Ori and the Will of the Wisps – Ori has a dedicated fanbase there’s no question. I am not part of that fanbase, though its beautiful graphics and tight gameplay helped it earn its place amongst the top indie heavyweight titles. It has an audience eager to play through its lengthy platforming challenges and engage with its no-doubt very emotional story, so any marketing seems futile. Providing an extensive marketing campaign will be costlier to Microsoft Studios than not having one, so it’s quite possibly better to just leave this for the hardcore Ori fans and let word of mouth do the rest.
Gears of War 5 – Gears of War games have always had huge marketing campaigns to drive player engagement levels (as I noted before, X-Factor final!). And in a sense, that’s all part of another entry being introduced into the reputable franchise. It’s traditional to see Gears of War adverts leading up to its anticipated release, and each entry has come with an exceptional final trailer with suitable background music to maximal effect.
I expect Microsoft will do the same here, and yet again, although I imagine a lot of you may disagree with this idea, I believe Microsoft are better off leaving the huge marketing campaign for Gears 5, and instead using the resources to help Gears 5 become the best game it can possibly be. Gears of War interest is waning, much like its spiritual brother – Xbox’s own action-oriented franchise – Halo.
People don’t play or buy Gears of War like they did back in the franchise’s peak during the release of the second and third instalments. Gears of War fans are going to purchase Gears 5 on launch day without a second thought, no doubt going on to love every minute of its intriguing campaign and brutally addicting, ever-expanding Horde mode.
For the franchise to reach new players and a new audience entirely, it needs to put its trust into the many online gaming personalities and streamers to spread its praises, which will allow success to grow organically through word of mouth over a period of months if not years. In similar fashion to Friday the 13th, or a more historical example, Chronicles of Riddick: Escape from Butcher Bay.
It’s likely Gears 5 will achieve a good level of sales and great critical reception on its own without a marketing campaign. But a marketing campaign with a laughable budget won’t be able to ever create the organic growth that has changed many games’ player base and longevity capability.
Look at Ubisoft’s latest success stories: Rainbow Six Siege, For Honor, Ghost Recon: Wildlands and The Division. All have dedicated player bases which continually consume the latest content releases and patches and will continue to do so for the foreseeable future thanks to streamers and online personalities playing the game over and over again.

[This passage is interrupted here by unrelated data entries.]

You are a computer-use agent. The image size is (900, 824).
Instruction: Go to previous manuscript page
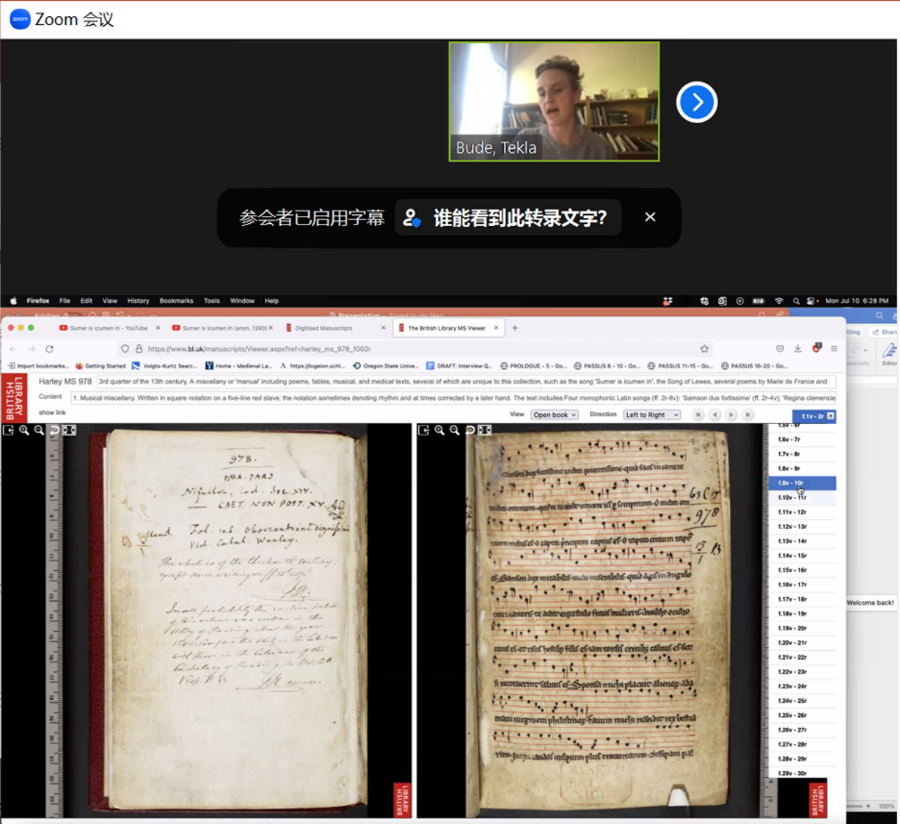(x=715, y=415)
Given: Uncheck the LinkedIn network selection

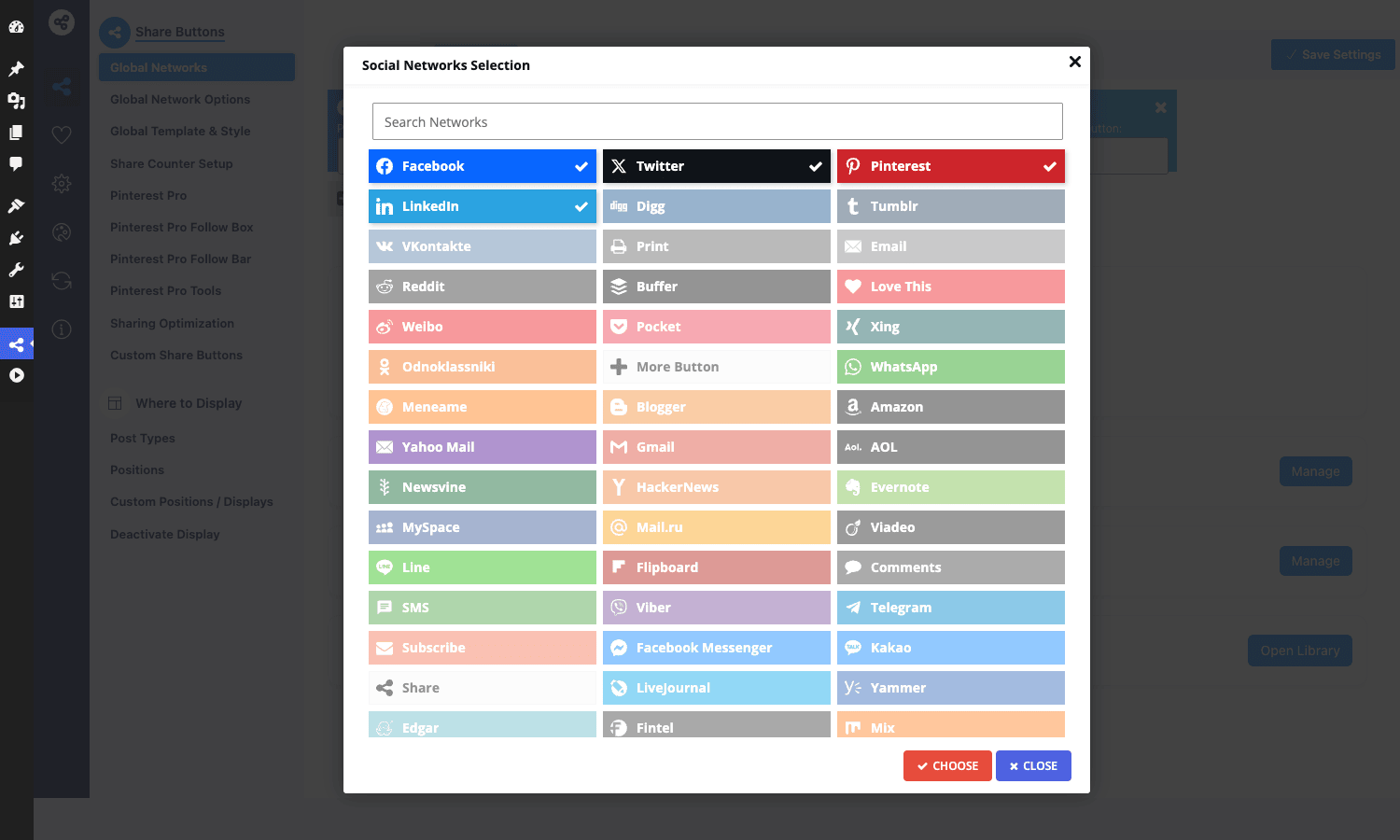Looking at the screenshot, I should (581, 206).
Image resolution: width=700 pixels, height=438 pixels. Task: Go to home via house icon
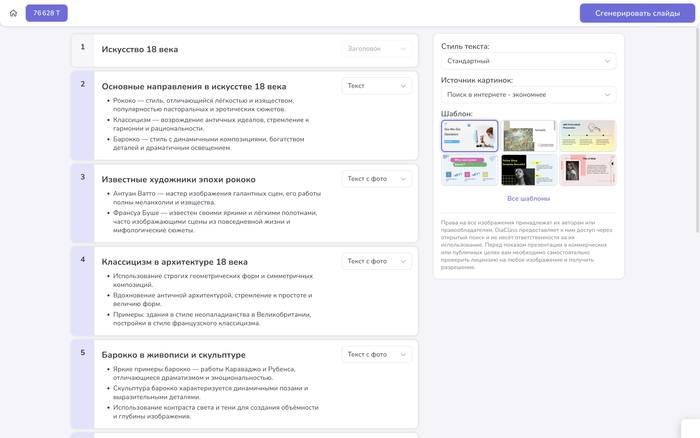(x=13, y=13)
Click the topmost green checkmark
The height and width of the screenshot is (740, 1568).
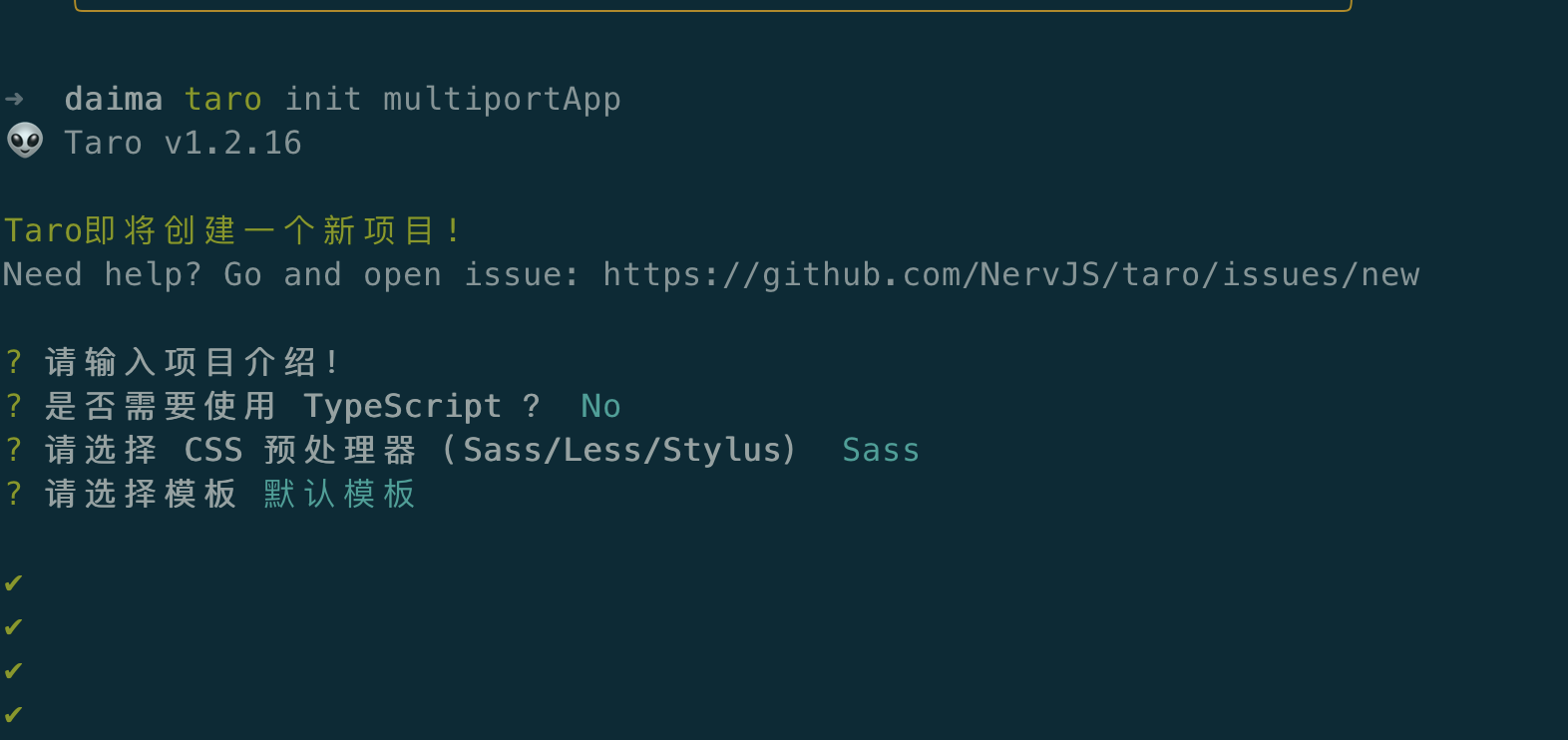click(13, 582)
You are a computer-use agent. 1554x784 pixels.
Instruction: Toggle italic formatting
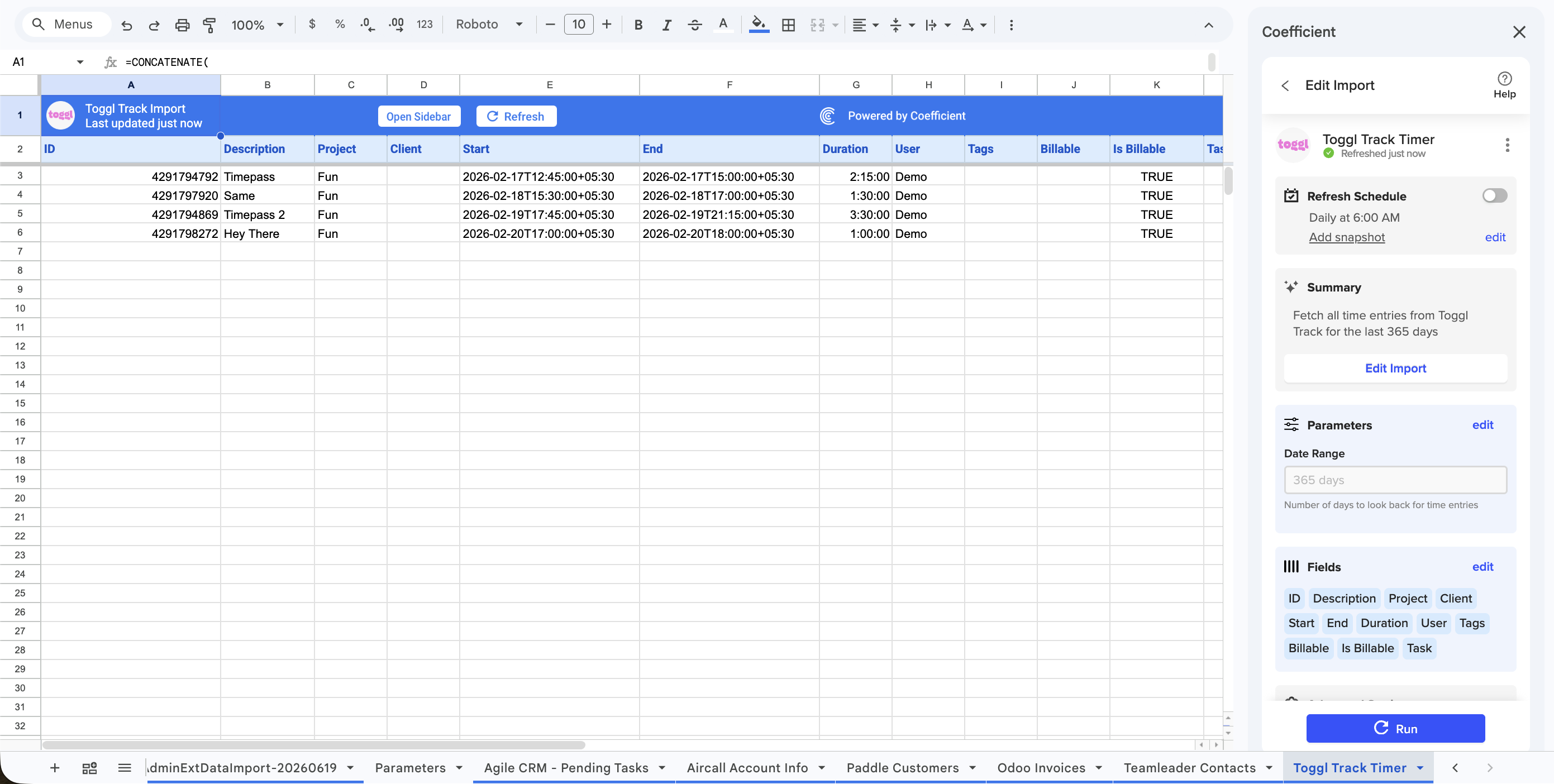[666, 25]
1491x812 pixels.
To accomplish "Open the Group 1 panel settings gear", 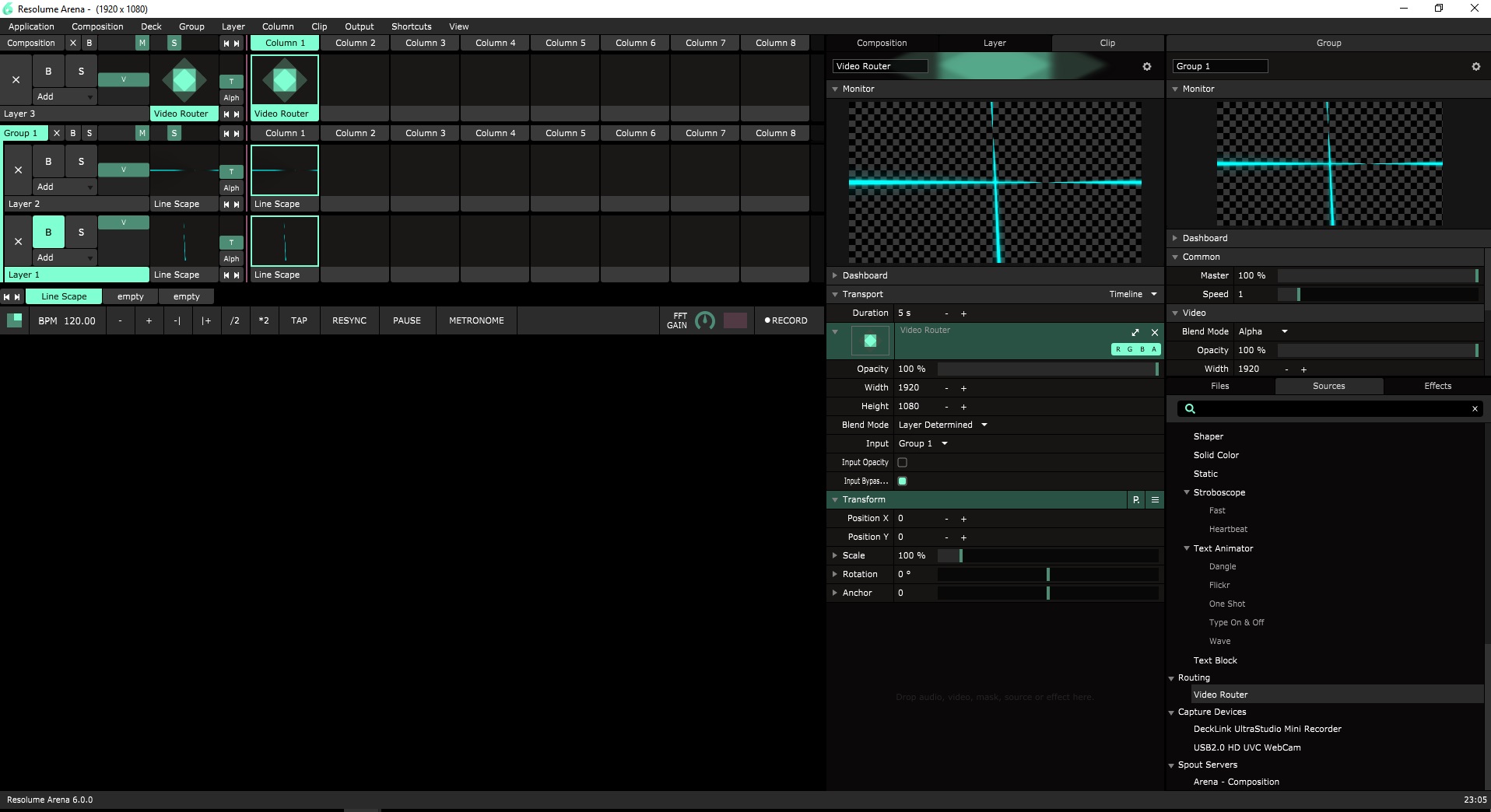I will (1475, 67).
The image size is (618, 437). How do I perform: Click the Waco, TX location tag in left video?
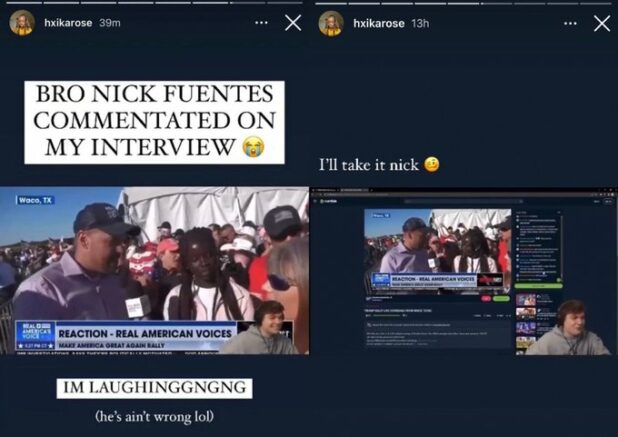[35, 200]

Cuphead: The Delicious Last Course – This might be the only entry on this list which probably does need some marketing, but like Ori, it already has a dedicated fanbase. And that fanbase will sure as hell purchase this DLC as soon as it is made available. I know I’ll be admiring its beautifully bizarre new bosses and impeccable gameplay as I die over and over attempting to achieve an A* rating.
To finish, I’m not saying Microsoft should not have ANY marketing campaigns for its upcoming releases. That would be foolish. What I am saying however is that there are other ways to sell your game; other non-traditional avenues that help to sell in the long-term as well as the short. And what I am also saying is that Microsoft needs to spend its resources wisely moving forward in order to maximise the achievement in game quality it so desperately needs.
All this being said, I’m sure there are professionals at Microsoft who already know all of this. At least I hope there are.